● GIVEN INSTRUCTION
Reproduce every one of the following entries verbatim, keeping each line unchanged and in the same order.

+++

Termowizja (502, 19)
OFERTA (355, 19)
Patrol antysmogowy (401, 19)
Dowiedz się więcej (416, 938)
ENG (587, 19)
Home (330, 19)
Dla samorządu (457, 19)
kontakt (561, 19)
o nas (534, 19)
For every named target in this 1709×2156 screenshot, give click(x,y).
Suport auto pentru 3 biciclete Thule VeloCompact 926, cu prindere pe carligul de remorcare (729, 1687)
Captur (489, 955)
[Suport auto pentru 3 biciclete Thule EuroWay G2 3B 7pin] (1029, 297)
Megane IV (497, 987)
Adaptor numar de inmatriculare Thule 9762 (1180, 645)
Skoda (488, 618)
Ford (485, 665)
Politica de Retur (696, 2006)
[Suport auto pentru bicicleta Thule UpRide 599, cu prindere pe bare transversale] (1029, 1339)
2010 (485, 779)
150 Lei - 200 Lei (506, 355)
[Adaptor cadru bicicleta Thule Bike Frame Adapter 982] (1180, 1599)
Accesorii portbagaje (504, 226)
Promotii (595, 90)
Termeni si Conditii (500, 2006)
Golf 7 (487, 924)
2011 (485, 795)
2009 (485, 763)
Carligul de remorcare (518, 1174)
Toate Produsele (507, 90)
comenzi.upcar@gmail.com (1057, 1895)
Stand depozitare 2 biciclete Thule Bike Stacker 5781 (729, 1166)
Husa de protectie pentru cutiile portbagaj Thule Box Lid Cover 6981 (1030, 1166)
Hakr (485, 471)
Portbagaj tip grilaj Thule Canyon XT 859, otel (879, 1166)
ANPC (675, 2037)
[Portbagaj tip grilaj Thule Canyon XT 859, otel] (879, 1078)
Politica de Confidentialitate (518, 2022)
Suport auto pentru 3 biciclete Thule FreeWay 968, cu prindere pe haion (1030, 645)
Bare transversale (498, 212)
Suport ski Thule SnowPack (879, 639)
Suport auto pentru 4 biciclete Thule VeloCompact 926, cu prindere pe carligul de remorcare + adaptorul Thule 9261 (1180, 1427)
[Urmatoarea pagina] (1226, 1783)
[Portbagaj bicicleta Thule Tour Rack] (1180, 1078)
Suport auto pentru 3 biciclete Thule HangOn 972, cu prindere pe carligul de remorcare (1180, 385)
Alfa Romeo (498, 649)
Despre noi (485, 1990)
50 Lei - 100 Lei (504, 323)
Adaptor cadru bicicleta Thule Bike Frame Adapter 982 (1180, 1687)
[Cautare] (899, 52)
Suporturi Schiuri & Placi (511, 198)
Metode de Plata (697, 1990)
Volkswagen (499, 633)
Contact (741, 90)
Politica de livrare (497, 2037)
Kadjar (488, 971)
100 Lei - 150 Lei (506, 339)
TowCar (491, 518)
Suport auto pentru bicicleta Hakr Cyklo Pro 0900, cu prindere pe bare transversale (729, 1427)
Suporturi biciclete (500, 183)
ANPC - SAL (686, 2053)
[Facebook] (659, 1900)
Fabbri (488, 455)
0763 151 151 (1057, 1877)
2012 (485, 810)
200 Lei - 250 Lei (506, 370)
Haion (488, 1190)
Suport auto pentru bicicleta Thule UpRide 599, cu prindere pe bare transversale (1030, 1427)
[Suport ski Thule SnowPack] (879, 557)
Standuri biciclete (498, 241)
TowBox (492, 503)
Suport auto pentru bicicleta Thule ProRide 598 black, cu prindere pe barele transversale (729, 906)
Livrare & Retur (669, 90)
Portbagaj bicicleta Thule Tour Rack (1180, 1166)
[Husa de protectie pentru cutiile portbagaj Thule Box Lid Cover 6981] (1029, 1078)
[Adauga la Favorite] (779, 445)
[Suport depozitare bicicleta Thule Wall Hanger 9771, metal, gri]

+++

● TASK SOLUTION
Termowizja (502, 19)
OFERTA (355, 19)
Patrol antysmogowy (401, 19)
Dowiedz się więcej (416, 938)
ENG (587, 19)
Home (330, 19)
Dla samorządu (457, 19)
kontakt (561, 19)
o nas (534, 19)
For every named target in this 1709×2156 screenshot, give click(x,y).
Suport auto pentru 3 biciclete Thule VeloCompact 926, cu prindere pe carligul de remorcare (729, 1687)
Captur (489, 955)
[Suport auto pentru 3 biciclete Thule EuroWay G2 3B 7pin] (1029, 297)
Megane IV (497, 987)
Adaptor numar de inmatriculare Thule 9762 (1180, 645)
Skoda (488, 618)
Ford (485, 665)
Politica de Retur (696, 2006)
[Suport auto pentru bicicleta Thule UpRide 599, cu prindere pe bare transversale] (1029, 1339)
2010 (485, 779)
150 Lei - 200 Lei (506, 355)
[Adaptor cadru bicicleta Thule Bike Frame Adapter 982] (1180, 1599)
Accesorii portbagaje (504, 226)
Promotii (595, 90)
Termeni si Conditii (500, 2006)
Golf 7 (487, 924)
2011 (485, 795)
2009 (485, 763)
Carligul de remorcare (518, 1174)
Toate Produsele (507, 90)
comenzi.upcar@gmail.com (1057, 1895)
Stand depozitare 2 biciclete Thule Bike Stacker 5781 (729, 1166)
Husa de protectie pentru cutiile portbagaj Thule Box Lid Cover 6981 (1030, 1166)
Hakr (485, 471)
Portbagaj tip grilaj Thule Canyon XT 859, otel (879, 1166)
ANPC (675, 2037)
[Portbagaj tip grilaj Thule Canyon XT 859, otel] (879, 1078)
Politica de Confidentialitate (518, 2022)
Suport auto pentru 3 biciclete Thule FreeWay 968, cu prindere pe haion (1030, 645)
Bare transversale (498, 212)
Suport ski Thule SnowPack (879, 639)
Suport auto pentru 4 biciclete Thule VeloCompact 926, cu prindere pe carligul de remorcare + adaptorul Thule 9261 (1180, 1427)
[Urmatoarea pagina] (1226, 1783)
[Portbagaj bicicleta Thule Tour Rack] (1180, 1078)
Suport auto pentru 3 biciclete Thule HangOn 972, cu prindere pe carligul de remorcare (1180, 385)
Alfa Romeo (498, 649)
Despre noi (485, 1990)
50 Lei - 100 Lei (504, 323)
Adaptor cadru bicicleta Thule Bike Frame Adapter 982 (1180, 1687)
[Cautare] (899, 52)
Suporturi Schiuri & Placi (511, 198)
Metode de Plata (697, 1990)
Volkswagen (499, 633)
Contact (741, 90)
Politica de livrare (497, 2037)
Kadjar (488, 971)
100 Lei - 150 Lei (506, 339)
TowCar (491, 518)
Suport auto pentru bicicleta Hakr Cyklo Pro 0900, cu prindere pe bare transversale (729, 1427)
Suporturi biciclete (500, 183)
ANPC - SAL (686, 2053)
[Facebook] (659, 1900)
Fabbri (488, 455)
0763 151 151 (1057, 1877)
2012 (485, 810)
200 Lei - 250 Lei (506, 370)
Haion (488, 1190)
Suport auto pentru bicicleta Thule UpRide 599, cu prindere pe bare transversale (1030, 1427)
[Suport ski Thule SnowPack] (879, 557)
Standuri biciclete (498, 241)
TowBox (492, 503)
Suport auto pentru bicicleta Thule ProRide 598 black, cu prindere pe barele transversale (729, 906)
Livrare & Retur (669, 90)
Portbagaj bicicleta Thule Tour Rack (1180, 1166)
[Husa de protectie pentru cutiile portbagaj Thule Box Lid Cover 6981] (1029, 1078)
[Adauga la Favorite] (779, 445)
[Suport depozitare bicicleta Thule Wall Hanger 9771, metal, gri]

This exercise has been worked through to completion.